02/11/2023 - 08:30 - 10:00 COC16.2 - Desafios na atenção à gestação, ao parto e ao puerpério |
46444 - ASSISTÊNCIA AO LUTO EM CAMADAS URBANAS BRASILEIRAS: ESTÉTICAS CONTEMPORÂNEAS DA PERDA PERINATAL VANESSA MIRANDA SANTOS DE PAULA CARNEIRO - IESC/UFRJ, RACHEL AISENGART MENEZES - IESC/UFRJ
Apresentação/Introdução Este estudo integra uma dissertação de mestrado em Saúde Coletiva e dialoga com o campo de estudos da antropologia dos processos saúde/doença e da morte, no contexto da perda perinatal. Segundo classificação biomédica, a perda perinatal é concernente a diferentes causas de morte fetal ou neonatal, como: abortamentos, interrupção médica da gestação e diagnóstico de anomalias congênitas incompatíveis com a vida. Com frequência, é constatada em exames de rotina ou demandas para investigação da saúde do feto.
Objetivos O objetivo é abordar a construção de padrões estéticos associados ao luto perinatal em camadas urbanas brasileiras, ao identificar os valores que fundamentam as práticas prescritas e compõem narrativas de perda perinatal.
Metodologia Empreendemos uma análise documental de material produzido e difundido por especialistas em assistência ao luto, desde a década de 2010, cujo acervo foi composto por livros técnicos, cartilhas e protocolos de assistência.

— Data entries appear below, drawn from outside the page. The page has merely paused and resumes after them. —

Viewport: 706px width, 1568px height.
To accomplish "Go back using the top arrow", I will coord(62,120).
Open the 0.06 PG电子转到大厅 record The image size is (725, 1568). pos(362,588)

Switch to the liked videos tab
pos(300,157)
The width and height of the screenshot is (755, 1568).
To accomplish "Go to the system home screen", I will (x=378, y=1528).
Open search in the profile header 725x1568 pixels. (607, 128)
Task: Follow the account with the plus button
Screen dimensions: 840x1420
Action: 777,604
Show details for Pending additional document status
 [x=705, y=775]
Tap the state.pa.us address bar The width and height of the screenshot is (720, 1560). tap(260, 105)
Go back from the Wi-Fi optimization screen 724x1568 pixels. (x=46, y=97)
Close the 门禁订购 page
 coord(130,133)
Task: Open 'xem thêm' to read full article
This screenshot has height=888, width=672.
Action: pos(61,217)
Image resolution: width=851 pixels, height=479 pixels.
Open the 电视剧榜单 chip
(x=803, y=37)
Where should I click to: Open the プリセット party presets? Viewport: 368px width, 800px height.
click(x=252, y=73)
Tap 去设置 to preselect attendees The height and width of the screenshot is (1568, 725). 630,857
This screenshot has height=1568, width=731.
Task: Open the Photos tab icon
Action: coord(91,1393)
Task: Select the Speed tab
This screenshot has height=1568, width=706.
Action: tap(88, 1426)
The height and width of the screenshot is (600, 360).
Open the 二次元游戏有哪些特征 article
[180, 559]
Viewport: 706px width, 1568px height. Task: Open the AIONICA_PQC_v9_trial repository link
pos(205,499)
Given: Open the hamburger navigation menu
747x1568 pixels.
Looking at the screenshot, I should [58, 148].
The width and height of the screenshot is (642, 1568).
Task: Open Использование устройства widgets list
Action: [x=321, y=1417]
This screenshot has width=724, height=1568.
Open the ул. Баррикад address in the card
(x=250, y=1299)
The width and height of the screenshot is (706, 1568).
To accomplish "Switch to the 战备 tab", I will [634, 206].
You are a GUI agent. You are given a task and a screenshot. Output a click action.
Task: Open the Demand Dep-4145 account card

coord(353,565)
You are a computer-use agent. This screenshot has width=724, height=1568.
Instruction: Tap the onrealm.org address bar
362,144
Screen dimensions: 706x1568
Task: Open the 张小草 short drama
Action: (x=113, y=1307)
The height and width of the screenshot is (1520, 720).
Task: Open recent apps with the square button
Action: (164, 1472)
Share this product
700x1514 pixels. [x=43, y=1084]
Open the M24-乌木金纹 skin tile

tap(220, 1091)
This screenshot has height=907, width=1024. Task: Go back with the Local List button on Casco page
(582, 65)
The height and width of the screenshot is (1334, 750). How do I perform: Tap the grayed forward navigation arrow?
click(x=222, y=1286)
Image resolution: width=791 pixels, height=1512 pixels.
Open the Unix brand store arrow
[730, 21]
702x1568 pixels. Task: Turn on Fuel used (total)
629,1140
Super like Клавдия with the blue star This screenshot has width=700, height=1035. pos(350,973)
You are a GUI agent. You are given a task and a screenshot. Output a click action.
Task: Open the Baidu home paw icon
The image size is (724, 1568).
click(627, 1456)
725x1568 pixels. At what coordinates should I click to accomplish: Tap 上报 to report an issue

Resultados e discussão A análise do material resultou na apreensão das prescrições associadas ao enfrentamento da perda e à produção de novas identidades sociais (bebê anjo, bebê arco-íris e mãe de anjo), a partir de práticas medicalizadas, que configuram determinados modelos de rituais fúnebres. As prescrições de ritualização abordam o processo de luto com enfoque intra-psíquico e são configuradas pelos ideários de família e de “boa mãe” presentes no campo da psicologia e dos cuidados paliativos. Interpretada socialmente como uma falha na maternagem, a perda perinatal é considerada potencialmente traumática por profissionais de saúde, de modo que, diante deste cenário complexo, demanda cuidados específicos. A complexidade está pautada, dentre outros fatores, pela atribuição (ou não) do estatuto de pessoa aos fetos ou bebês mortos. Embora especialistas em assistência ao luto lhes atribuam o estatuto de pessoa em suas intervenções, por vezes profissionais da área de medicina fetal não perpetuam tal atributo, em face da perda. A comunicação da morte pode ser uma situação de tensão – entre duas visões distintas, que configuram práticas previamente instituídas e outras em construção. A diferença nos critérios de atribuição da noção de pessoa contribui para uma forma de assistência considerada violenta pelas especialistas, visto que as puérperas deixam de ser associadas à imagem da “boa mãe”. Segundo o cenário, podem ser vinculadas à figura da “anti-mãe”, com expressões de reprovação moral de equipes de saúde. No Brasil, na assistência ao luto perinatal não há uma política pública vigente, apesar da existência de articulação política para a implementação de novas práticas, tidas por especialistas como mais “humanizadas”. Tais práticas objetivam uma oferta de assistência em saúde, com garantia de direitos civis, adequados às demandas recentes de reconhecimento social do luto perinatal. Estas profissionais frequentemente atuam a partir de uma dupla inserção no campo, pois também se identificam como mães enlutadas. As prescrições produzidas são generificadas, abordam os diferentes laços familiares (pautados pelo modelo tradicional) e, geralmente, não consideram marcadores da diferença, como classe social, etnia e especificidades regionais.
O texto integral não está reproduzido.